Relatives of U.S. citizens killed by drone strikes in Yemen have filed a lawsuit against senior members of the Obama administration, the latest legal challenge to the president's aggressive use of armed drones.

An attack in Yemen in September 2011 killed the radical cleric Anwar al-Awlaki, accused of fomenting anti-American sentiment and inciting terror plots in the United States, and a man named Samir Khan who was with him. A subsequent strike killed al-Awlaki's 16-year-old son Abdulrahman. All three were U.S. citizens.

The Obama administration has since come under scrutiny for authorizing lethal attacks without the kind of judicial review typically guaranteed citizens who are accused of crimes and prosecuted. Civil liberties advocates have warned that the strikes set a dangerous precedent and enlarge presidential powers without sufficient legal safeguards. The new lawsuit presses the same arguments.

The killings violated fundamental rights afforded to all U.S. citizens, including the right not to be deprived of life without due process of law, the complaint reads.

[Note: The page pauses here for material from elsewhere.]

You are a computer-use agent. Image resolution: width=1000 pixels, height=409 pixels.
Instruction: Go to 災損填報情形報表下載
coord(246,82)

Anwar al-Awlaki's father Nasser and Khan's mother Sarah filed the suit with help from the American Civil Liberties Union and the Center for Constitutional Rights. Nasser al-Awlaki had sought to prevent his son from being targeted for killing upon learning that he was on a government terrorist hit list, but a federal judge threw out the case.

While the Obama administration has refused to release an internal memo articulating the legal framework for the killings, officials have defended the strikes as justified actions in a time of war. Attorney General Eric Holder charged in a speech earlier this year that 'due process' and 'judicial process' are not one and the same, particularly when it comes to national security.

We are at war with a stateless enemy, prone to shifting operations from country to country, Holder said, alluding to a decade-old counter-terror campaign that has seen drone strikes not only in Afghanistan and Pakistan but also in Somalia and in Yemen, increasingly seen as a bastion for extremists.

The complaint laments the secrecy that has enveloped the process by which drone operations are authorized, writing that strikes typically rely on vague legal standards, a closed executive process, and evidence never presented to the courts. It also rejects the notion that the attacks were legally sanctioned under the rubric of fighting terrorism, noting that at the time of the killing, the United States was not engaged in an armed conflict with or within Yemen.

Even in the context of an armed conflict, the law of war cabins the government's authority to use lethal force and prohibits killing civilians who are not directly participating in hostilities, the complaint reads.